_Activity_. Going through the data below, copy out each line where the word "computer" shows up.

※

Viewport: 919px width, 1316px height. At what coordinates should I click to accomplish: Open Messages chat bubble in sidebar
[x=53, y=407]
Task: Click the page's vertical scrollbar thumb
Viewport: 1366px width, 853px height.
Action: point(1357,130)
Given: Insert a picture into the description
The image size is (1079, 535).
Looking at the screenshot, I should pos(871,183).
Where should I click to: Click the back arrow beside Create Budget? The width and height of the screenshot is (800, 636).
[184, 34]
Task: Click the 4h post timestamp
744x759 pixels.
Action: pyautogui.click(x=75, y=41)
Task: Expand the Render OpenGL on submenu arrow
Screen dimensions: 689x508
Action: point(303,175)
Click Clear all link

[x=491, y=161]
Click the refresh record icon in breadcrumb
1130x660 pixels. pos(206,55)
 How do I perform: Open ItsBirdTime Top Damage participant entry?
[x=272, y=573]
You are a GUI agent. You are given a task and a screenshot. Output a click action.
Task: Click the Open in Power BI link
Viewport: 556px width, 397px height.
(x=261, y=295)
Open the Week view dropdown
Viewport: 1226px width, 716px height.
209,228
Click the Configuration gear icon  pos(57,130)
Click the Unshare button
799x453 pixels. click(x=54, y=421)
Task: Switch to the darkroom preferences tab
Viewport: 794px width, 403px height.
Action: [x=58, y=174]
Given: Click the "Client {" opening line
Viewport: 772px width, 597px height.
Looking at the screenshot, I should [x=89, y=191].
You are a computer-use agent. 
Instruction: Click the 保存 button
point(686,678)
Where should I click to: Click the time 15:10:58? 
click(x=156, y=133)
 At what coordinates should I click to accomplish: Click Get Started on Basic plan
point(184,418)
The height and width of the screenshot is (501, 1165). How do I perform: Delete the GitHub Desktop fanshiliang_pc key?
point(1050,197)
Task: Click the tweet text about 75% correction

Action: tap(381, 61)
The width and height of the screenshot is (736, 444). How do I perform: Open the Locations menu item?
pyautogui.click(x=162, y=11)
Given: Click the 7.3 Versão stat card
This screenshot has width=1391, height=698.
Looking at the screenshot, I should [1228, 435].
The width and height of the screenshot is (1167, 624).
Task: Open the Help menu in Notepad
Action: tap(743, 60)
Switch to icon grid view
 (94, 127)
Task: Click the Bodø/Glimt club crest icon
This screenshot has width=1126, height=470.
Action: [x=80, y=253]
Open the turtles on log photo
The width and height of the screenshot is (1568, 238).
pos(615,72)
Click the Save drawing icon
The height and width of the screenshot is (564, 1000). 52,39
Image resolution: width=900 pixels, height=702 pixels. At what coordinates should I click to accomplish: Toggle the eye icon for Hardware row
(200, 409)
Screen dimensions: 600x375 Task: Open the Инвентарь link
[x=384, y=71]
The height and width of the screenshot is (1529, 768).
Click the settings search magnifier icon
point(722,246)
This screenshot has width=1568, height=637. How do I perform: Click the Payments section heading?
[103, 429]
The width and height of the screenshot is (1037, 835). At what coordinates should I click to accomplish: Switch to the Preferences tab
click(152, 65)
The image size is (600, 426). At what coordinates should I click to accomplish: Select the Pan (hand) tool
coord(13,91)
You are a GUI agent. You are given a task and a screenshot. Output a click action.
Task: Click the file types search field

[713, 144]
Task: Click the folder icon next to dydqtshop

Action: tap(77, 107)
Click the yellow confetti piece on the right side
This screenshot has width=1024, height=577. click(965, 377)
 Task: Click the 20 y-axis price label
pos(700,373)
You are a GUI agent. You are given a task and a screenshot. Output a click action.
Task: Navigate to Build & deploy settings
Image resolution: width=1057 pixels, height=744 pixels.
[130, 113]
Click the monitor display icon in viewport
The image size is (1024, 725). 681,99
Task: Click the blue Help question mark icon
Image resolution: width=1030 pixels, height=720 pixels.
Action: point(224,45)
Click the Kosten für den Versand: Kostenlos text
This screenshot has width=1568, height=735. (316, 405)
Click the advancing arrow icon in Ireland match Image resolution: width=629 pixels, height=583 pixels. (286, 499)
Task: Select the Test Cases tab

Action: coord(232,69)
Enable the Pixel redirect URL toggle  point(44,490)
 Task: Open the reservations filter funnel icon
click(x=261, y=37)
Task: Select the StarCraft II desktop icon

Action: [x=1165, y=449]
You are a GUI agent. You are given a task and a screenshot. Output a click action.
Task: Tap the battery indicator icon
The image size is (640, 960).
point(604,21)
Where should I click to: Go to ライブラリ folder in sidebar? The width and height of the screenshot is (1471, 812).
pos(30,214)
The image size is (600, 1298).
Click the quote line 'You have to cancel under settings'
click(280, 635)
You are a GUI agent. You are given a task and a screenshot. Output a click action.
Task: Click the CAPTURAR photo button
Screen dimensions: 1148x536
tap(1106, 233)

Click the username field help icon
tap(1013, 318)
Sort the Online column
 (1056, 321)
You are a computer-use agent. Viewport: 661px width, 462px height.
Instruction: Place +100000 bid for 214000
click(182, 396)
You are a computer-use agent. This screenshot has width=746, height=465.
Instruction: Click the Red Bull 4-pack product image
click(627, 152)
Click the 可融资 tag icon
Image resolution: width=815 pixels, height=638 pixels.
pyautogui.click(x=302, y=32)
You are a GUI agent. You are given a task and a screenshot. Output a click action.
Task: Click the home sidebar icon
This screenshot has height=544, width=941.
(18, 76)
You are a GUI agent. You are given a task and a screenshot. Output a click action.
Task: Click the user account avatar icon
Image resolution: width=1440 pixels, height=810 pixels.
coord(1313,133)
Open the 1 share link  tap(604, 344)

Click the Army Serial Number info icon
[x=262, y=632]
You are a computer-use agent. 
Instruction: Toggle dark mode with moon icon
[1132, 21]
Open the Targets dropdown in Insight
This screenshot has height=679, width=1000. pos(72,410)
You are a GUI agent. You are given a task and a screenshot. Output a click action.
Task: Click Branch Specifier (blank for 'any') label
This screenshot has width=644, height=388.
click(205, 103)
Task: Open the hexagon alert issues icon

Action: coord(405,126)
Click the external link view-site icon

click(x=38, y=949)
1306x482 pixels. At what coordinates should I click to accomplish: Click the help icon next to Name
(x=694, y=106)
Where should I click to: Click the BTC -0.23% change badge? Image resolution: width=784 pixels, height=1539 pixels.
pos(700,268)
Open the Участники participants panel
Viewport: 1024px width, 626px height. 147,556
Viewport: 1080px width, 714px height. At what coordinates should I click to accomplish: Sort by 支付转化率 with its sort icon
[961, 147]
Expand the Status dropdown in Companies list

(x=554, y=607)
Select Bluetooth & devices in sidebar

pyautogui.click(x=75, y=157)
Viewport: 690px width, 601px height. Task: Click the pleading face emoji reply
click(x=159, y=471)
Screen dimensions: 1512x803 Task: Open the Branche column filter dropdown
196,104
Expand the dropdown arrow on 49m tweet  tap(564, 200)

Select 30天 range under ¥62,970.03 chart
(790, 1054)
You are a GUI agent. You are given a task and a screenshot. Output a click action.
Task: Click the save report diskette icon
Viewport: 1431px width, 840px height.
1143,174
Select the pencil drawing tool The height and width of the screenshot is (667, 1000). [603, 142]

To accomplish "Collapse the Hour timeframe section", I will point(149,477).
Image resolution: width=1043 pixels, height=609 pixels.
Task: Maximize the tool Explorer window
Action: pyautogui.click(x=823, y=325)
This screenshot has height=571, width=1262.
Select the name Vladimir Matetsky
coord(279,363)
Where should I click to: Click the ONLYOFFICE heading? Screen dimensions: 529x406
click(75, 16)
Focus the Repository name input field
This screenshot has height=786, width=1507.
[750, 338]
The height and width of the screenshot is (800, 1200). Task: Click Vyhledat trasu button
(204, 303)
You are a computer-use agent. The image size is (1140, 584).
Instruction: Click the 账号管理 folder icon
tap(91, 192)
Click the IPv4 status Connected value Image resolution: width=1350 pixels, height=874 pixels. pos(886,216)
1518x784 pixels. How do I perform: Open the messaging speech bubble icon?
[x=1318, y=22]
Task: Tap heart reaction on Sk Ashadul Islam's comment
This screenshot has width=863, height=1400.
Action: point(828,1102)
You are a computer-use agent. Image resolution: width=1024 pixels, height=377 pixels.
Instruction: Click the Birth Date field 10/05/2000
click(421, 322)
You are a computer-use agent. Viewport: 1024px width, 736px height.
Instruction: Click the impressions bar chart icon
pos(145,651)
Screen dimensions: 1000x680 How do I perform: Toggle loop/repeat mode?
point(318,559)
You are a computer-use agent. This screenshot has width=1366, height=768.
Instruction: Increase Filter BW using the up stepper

※

_Reply to the task_.
You are a computer-use agent. 
You are a computer-use agent. Viewport: 661px width, 462px height.
You are a computer-use agent. This screenshot has width=746, height=465.
You are a computer-use agent. 
You are a computer-use agent. The image size is (1140, 584).
You are a computer-use agent. Image resolution: width=1024 pixels, height=377 pixels.
You are a computer-use agent. Viewport: 1024px width, 736px height.
You are a computer-use agent. This screenshot has width=1366, height=768.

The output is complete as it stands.